Browser interface for version control repositories

ViewVC (formerly ViewCVS) is an open-source tool for viewing the contents of CVS and SVN repositories using a web browser. It allows looking at specific revisions of files as well as side-by-side diffs of different revisions. It is written in Python and the view parameters can be modified directly in a URL using a REST style interface.

== History==
ViewVC was inspired by the CVSweb application, an older web-based CVS repository viewer written in Perl. The original ViewCVS was a Python port of this application, with the intention to add enhancements to the existing functionality.

In 2001, the project was moved to SourceForge and is currently part of the SourceForge infrastructure as it is the repository browser used by the site.

One of the enhancements made was the ability to browse Subversion repositories. The eventual maturity of this support meant that the name "ViewCVS" was no longer appropriate, which, combined with SourceForge's lack of support for Subversion at the time, led to the project being renamed "ViewVC" and moving to tigris.org. This name change and migration occurred in late 2005.

== Developers ==
Some of the people involved with the development of ViewVC are:
- Greg Stein
- Jay Painter
- Tanaka Akira
- Tim Cera
- Peter Funk
- Lucas Bruand
- C. Michael Pilato
- Russell Yanofsky
- James Henstridge

== Components ==
ViewVC consists of two main components.
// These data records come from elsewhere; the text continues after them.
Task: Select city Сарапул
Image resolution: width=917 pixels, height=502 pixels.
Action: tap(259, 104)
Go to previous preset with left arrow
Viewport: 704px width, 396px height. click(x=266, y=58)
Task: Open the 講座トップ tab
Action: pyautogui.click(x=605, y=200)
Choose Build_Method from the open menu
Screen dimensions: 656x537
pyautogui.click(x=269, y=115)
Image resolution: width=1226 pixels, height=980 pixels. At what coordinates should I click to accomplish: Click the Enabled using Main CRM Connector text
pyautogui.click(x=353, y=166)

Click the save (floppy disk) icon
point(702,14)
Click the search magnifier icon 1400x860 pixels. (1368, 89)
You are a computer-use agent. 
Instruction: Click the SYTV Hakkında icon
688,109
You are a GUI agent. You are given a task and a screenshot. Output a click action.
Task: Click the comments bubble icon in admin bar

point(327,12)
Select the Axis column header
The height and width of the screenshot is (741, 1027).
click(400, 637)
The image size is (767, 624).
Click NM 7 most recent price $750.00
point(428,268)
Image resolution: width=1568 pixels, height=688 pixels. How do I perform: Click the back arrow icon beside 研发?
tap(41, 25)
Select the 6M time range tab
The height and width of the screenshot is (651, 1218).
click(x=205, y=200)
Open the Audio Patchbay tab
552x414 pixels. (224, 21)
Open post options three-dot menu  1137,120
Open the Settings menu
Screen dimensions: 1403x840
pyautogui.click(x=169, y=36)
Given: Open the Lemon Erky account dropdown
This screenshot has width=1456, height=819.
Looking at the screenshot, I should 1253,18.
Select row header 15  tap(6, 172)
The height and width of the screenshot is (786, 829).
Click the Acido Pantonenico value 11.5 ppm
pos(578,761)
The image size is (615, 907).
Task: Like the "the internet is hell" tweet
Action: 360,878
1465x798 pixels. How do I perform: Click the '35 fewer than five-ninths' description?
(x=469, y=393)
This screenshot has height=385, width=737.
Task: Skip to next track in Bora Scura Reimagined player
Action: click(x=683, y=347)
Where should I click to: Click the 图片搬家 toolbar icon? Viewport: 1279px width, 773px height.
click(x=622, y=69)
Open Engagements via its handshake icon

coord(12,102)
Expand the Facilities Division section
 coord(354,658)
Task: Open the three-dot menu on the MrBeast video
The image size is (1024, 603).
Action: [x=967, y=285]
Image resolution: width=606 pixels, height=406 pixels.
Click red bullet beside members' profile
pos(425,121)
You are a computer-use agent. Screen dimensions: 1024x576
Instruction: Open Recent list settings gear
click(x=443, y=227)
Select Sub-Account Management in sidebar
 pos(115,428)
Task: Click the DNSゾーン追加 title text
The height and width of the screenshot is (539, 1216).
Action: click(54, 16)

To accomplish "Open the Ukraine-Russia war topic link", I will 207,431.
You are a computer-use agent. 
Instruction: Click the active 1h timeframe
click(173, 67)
The first part is the repository browser. The second part is the commit database.

== Complementary software ==
- cvsgraph - allows graphical display of the branches and tags associated with a file in the repository.
- GNU enscript - allows syntax highlighting of ViewVC output.
- MySQL - for the commit database.
- Pygments - Needed for syntax highlighting in versioned file contents displays.